The Easel

16th February 2021

Irving Penn: Photographism @Pace

From quite early, Penn showed that commercial photography could merge into art. Clearly, his early training to be a painter shaped his modernist aesthetic. But what magic did he bring to photography? An ability to balance “allurement with revulsion”? The graphic quality of many of his images? Perhaps the timelessness of his images reflects the lessons he derived from great painting and sculpture – “simplicity, rigor, wit, elegance”.

When the Painting Has Really Begun

Between the fireworks of a newly launched artist and the insights of the veteran is the “amorphous phase” of mid-career. The two artists reviewed have approached it differently. One has changed her style and then, after a decade or so, changed back. Another has been more consistent to her impulsive abstract style. Both approaches have worked because mid-career has brought “a deeper vulnerability [and] in that vulnerability is strength.”

9th February 2021

Gordon Parks: Beautiful photos of an ugly history

There are two sides to Parks’ photography. One was the chronicling of civil rights protests. Those images focus on individuals rather than scenes of conflict and show, in a way that still resonates, what it means to be black and American. His other side showed when Parks “allowed his poet’s eye to roam”. These images show “the ambiguity and complications of reality, genuine people … You just see a lot of beauty in these pictures, always beauty.”

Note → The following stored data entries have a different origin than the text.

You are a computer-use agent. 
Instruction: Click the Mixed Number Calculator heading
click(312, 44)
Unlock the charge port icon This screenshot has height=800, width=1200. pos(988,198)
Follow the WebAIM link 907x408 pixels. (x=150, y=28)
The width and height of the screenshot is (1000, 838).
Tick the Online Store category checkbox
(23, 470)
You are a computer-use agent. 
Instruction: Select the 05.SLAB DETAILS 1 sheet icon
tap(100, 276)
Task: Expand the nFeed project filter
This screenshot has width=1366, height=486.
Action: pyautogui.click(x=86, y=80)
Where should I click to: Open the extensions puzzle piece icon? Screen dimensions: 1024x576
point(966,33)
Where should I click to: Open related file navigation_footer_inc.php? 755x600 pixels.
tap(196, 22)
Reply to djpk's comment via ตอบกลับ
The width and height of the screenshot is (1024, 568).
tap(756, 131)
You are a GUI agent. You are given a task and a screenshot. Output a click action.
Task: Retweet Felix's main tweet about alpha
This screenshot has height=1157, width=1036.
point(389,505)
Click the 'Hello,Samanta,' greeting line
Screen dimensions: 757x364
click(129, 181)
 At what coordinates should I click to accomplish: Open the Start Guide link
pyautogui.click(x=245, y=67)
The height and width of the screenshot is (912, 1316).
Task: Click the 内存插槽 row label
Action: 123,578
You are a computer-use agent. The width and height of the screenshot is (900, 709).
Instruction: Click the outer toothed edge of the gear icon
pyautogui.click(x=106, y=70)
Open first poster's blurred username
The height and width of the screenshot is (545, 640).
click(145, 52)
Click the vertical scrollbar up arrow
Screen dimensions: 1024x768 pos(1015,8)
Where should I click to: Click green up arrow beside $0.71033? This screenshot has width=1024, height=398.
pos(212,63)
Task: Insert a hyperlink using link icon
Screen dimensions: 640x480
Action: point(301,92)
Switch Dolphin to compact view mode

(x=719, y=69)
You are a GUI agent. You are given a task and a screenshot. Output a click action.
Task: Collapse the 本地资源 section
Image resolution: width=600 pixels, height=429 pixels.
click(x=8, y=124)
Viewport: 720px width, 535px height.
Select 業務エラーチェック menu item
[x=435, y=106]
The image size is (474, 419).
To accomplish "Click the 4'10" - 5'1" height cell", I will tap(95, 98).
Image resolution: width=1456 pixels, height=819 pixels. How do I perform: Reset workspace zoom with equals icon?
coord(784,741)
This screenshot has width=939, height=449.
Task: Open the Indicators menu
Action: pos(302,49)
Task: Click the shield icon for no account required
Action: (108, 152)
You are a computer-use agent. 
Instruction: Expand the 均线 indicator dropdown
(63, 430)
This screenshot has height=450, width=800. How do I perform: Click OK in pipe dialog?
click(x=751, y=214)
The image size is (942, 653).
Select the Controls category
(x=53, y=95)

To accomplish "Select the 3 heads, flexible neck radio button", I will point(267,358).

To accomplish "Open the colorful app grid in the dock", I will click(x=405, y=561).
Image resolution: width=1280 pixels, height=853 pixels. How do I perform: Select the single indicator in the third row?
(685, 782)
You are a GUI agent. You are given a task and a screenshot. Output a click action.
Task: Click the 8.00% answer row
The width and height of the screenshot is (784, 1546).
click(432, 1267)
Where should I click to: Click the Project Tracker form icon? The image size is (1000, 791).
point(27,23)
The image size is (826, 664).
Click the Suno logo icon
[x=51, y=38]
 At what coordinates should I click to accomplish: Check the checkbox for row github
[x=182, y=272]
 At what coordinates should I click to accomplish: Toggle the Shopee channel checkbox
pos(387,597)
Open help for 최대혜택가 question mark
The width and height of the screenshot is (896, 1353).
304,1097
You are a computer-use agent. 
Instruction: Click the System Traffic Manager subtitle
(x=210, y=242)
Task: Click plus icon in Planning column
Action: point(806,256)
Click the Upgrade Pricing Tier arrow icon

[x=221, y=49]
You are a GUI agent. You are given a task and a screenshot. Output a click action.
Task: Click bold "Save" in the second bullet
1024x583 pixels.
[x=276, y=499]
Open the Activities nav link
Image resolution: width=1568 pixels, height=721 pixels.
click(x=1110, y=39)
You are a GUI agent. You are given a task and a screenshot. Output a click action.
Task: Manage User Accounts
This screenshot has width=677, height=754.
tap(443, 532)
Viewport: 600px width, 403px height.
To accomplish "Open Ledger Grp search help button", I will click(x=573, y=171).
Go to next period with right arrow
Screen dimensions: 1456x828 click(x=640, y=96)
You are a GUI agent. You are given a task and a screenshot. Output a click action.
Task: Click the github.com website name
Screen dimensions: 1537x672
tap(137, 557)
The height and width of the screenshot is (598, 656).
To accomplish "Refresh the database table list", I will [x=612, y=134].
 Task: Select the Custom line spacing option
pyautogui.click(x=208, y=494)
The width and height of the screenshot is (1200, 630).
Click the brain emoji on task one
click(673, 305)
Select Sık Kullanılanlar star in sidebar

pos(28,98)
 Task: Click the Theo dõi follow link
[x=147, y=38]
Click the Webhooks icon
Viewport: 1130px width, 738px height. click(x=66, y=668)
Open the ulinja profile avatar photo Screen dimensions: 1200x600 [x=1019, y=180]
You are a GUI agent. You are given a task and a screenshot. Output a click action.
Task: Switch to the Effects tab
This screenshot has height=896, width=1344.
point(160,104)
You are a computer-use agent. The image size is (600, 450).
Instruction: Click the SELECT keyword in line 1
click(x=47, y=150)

A Close Look at Henri Matisse’s Bather

Forensic. Matisse wanted his paintings to appear spontaneous -and he wanted to use flat planes of colour. That meant working “exhaustingly” to communicate volume, movement, sensation. In Bather (1909) you can see “the drawings are done with force and how he’s layering the paint. Areas alternate between matte and glossy, thickly worked paint to convey an astonishing range of volume and light and hue. This was an opportunity for him to … go for broke.”

Joyce Pensato

Bored with drawing fruit in still life classes, Pensato instead chose cartoon characters. Suddenly, sweet Disney originals, became charcoal-heavy figures with “malevolent” feelings. It proved her artistic liberation. Her characteristic style emerged – portraiture, done in an exaggerated abstract expressionist style that spoke to “the appeal and toxicity of Americana”. Said one critic “Pensato’s work is a jolt of manic energy … a kind that can’t be faked”.

Burning Cole

Temporarily ungated. Cole inspired the landscapists of the Hudson River School. Therein lies a paradox. Those artists, most notably Frederic Church, painted what they saw, allowing nature to “speak for itself”. Cole didn’t. He was anxious that progress would despoil the sacred wilderness and impose a human cost. He conscripted his paintings in support of such ideas. “His compositions were both allegories and real places … science and fiction in equal measure.”